Avec l’explosion de l’offre et celle des besoins auxquels les technologies numériques peuvent désormais répondre, il devient urgent d’aider les usagers individuels ainsi que leurs proches et les professionnelles de santé et services sociaux à s’y retrouver.

Voir clair dans le bazar

Nous avons manifestement besoin d’un pôle d’expertise québécois.

D’autant qu’il s’agit du bien-être, de la santé et même de la survie d’un nombre de plus en plus grand de Québécoises et Québécois. Le marché de la surveillance personnelle s’étend d’ailleurs actuellement à des catégories de personnes parfaitement en santé.

Il faut développer une offre intelligible et une demande intelligente.

D’autant que ces produits et services impliquent d’importantes dépenses, autant pour les individus, les familles et les gouvernements.

Peu importe que le mandat soit donné à une fédération d’établissements, un centre spécialisé, une université ou une association d’usagers. Un semblable pôle d’expertise pourrait apporter de grands bénéfices à un coût relativement faible en fédérant et assistant les expertises et expériences des professionnels sur le terrain et des usagers individuels.

Au minimum, une petite équipe devrait pouvoir produire un inventaire intelligible des types de solutions offertes sur le marché ainsi que des conseils pratiques nous permettant de:

  • identifier les solutions les mieux adaptées aux situations et besoins particuliers, présents et prévisibles d’une personne et de son entourage;
  • évaluer la qualité, l’aisance d’utilisation et la fiabilité des dispositifs techniques, du travail des préposés des services;
  • comprendre quelles informations personnelles sont produites sur les usagers par qui, accessibles ou non à qui, avec quelles garanties de sécurité et de confidentialité;
  • estimer la viabilité des entreprises offrant ces produits et services vitaux.

Les entreprises y trouveraient aussi leur compte.
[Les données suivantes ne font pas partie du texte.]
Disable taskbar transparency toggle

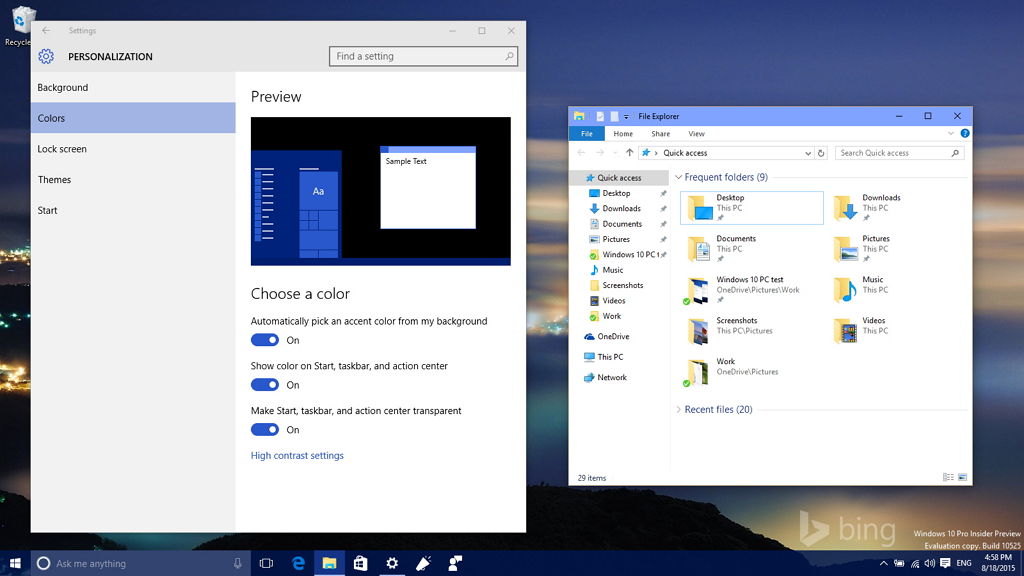point(263,429)
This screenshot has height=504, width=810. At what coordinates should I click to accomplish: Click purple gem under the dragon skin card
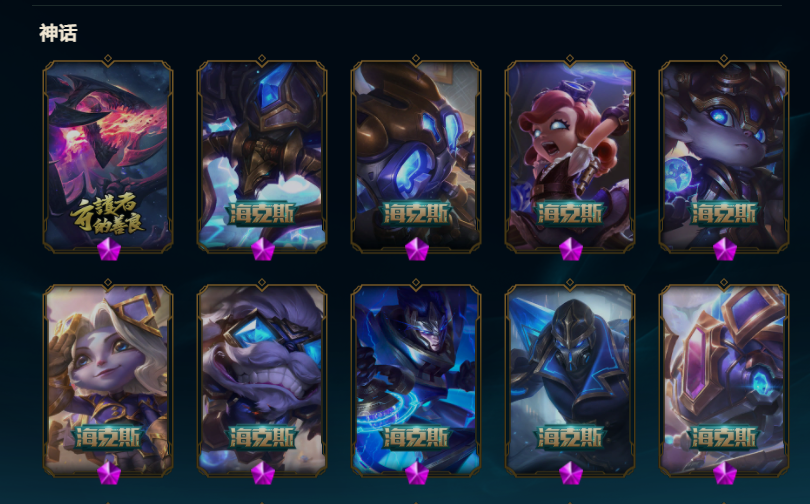[109, 249]
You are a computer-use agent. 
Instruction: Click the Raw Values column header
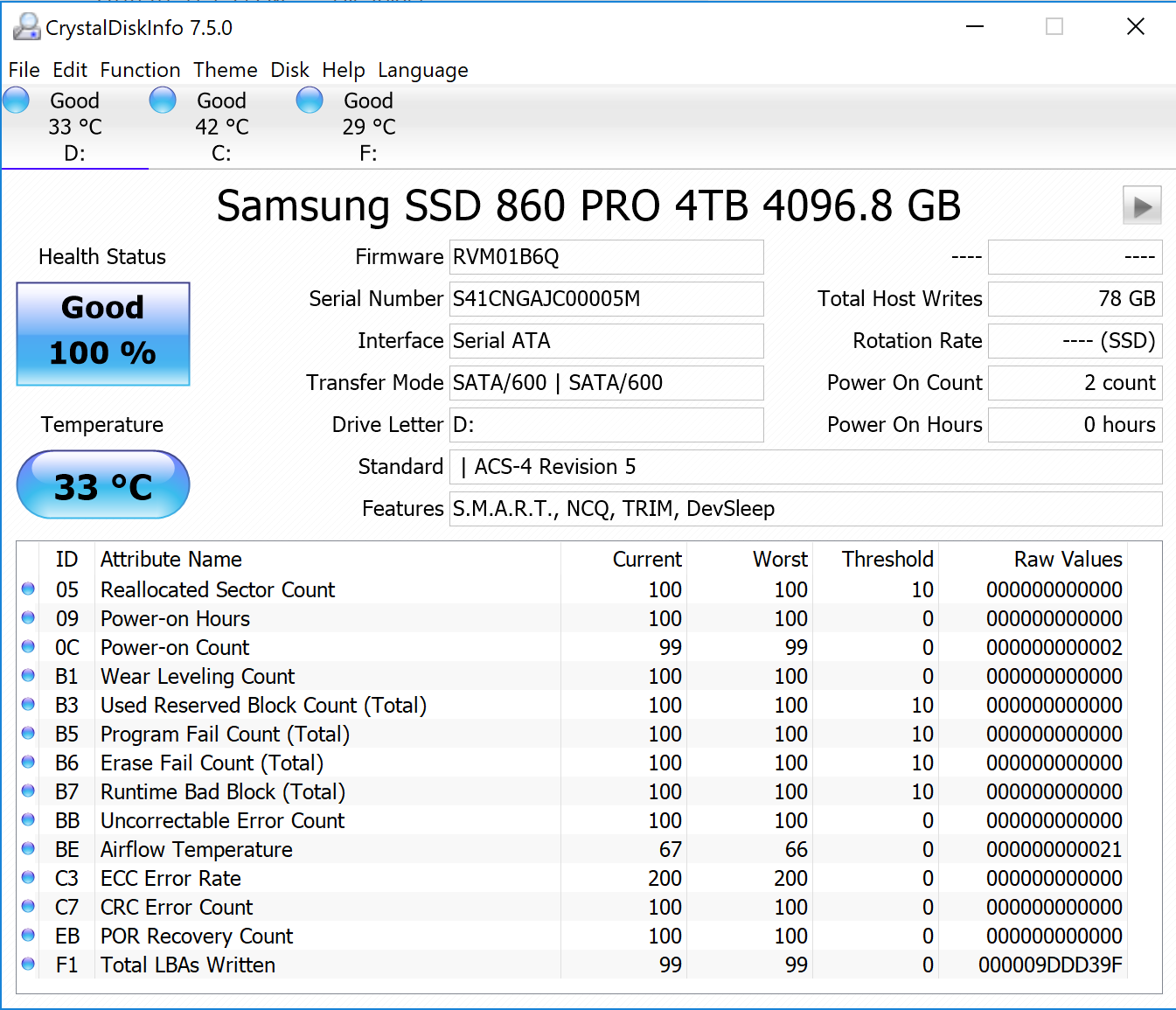click(x=1068, y=560)
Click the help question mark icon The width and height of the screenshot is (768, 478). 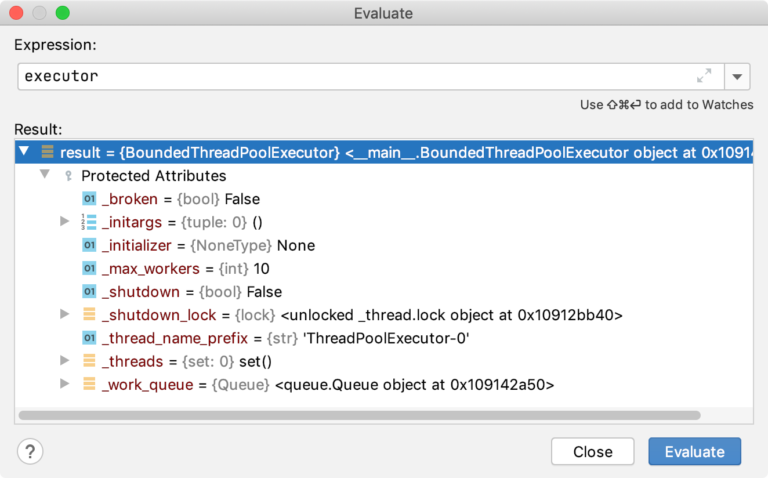click(30, 451)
Ce pôle leur permettrait de se faire connaître, de mesurer la concurrence et d’identifier quels besoins pourraient être mieux comblés.

Voici un cas où un marché foisonnant d’innovations numériques ne peut, en lui-même, apporter de meilleurs bienfaits à l’humanité. Il faut aussi développer une offre intelligible et une demande intelligente. Le ministre de la Santé et des Services sociaux devrait étudier comment peut être donné ce coup de pouce qui manque.